Inside Bucharest's Palace of Parliament.

Inside Bucharest's Palace of Parliament.Credit: iStock

But it all makes some kind of warped sense when you learn Ceausescu came up with his grand design after a visit to North Korea.

"He ordered that the corridors be extra wide," Cristian says. "We think it's because he wanted to ride a tank through the building. He also made sure the doors could slide into the walls so they'd never get in his way.

"There are 1300 rooms here over 14 floors – 10 above ground and four beneath ground - and we stopped counting the chandeliers after 15,000. And this carpet measures 220,000sqm and it was made in a single piece in the room where it lays. It's so heavy, you can't move it. We tried rolling it with 40 strong men …"

It's not only the weight of the fixtures and fittings that are such a problem.

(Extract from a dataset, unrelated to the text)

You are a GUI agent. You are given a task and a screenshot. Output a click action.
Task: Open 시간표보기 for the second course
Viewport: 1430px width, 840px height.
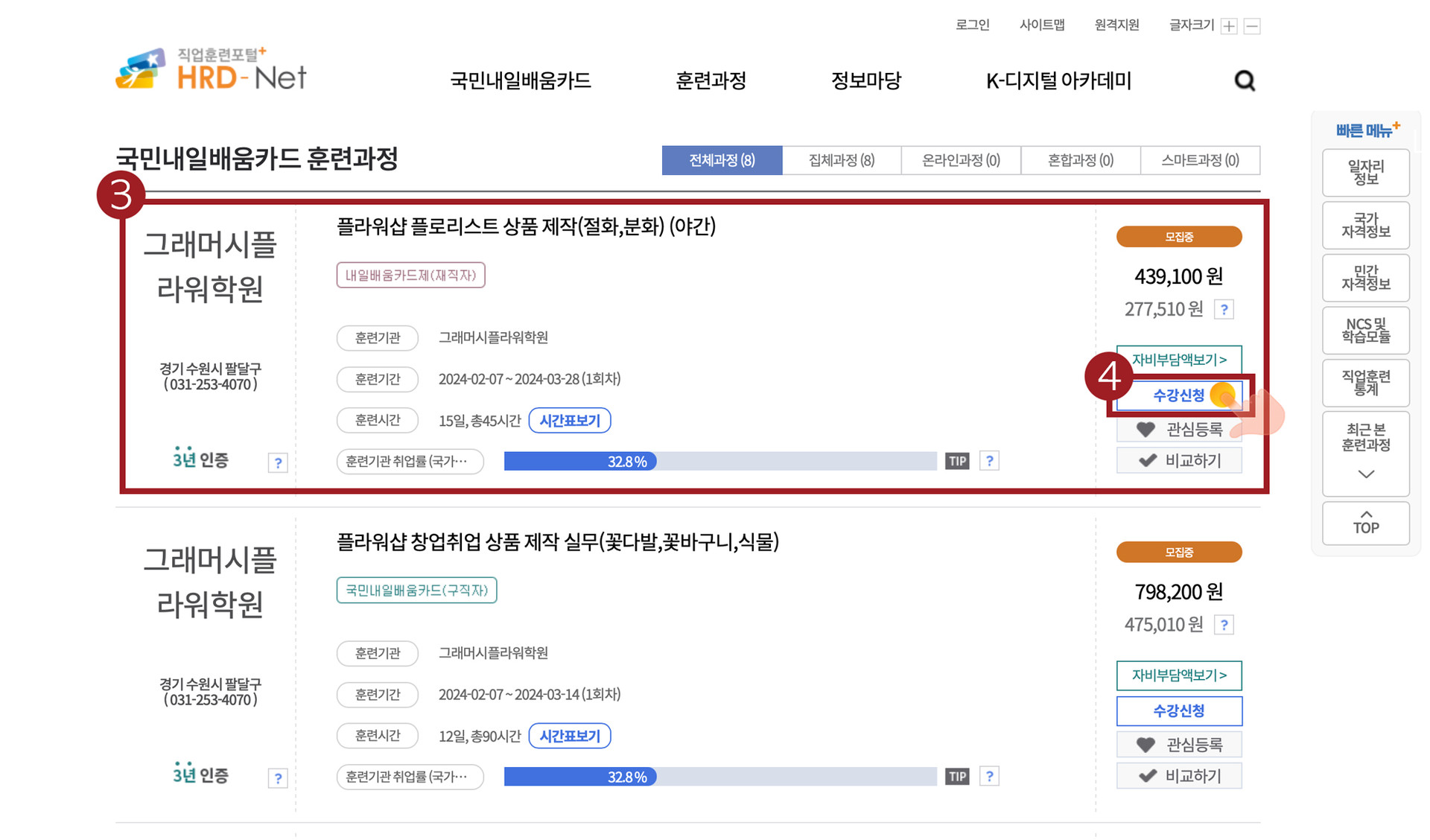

The building is said to be so heavy, it sinks six millimetres every year. One of the chandeliers alone weighs 7.3 tonnes.

After Ceausescu's death, Romanians weren't sure whether to bulldoze the monstrosity, or finish it off and repurpose it. These days it houses the Romanian Parliament in rooms decorated with handcrafted oak, marble, silk, gold and silver.

However, there's no airconditioning as the former president was paranoid about being poisoned.

But it hasn't escaped modernity. The tunnels built under the palace, with a nuclear bunker and an underground escape route to the airport, were recently used as a racetrack by the TV show Top Gear.

Also, one of the best rooms was the venue in 1996 for the wedding of five-time Olympic gold medal-winning Romanian gymnast Nadia Comaneci.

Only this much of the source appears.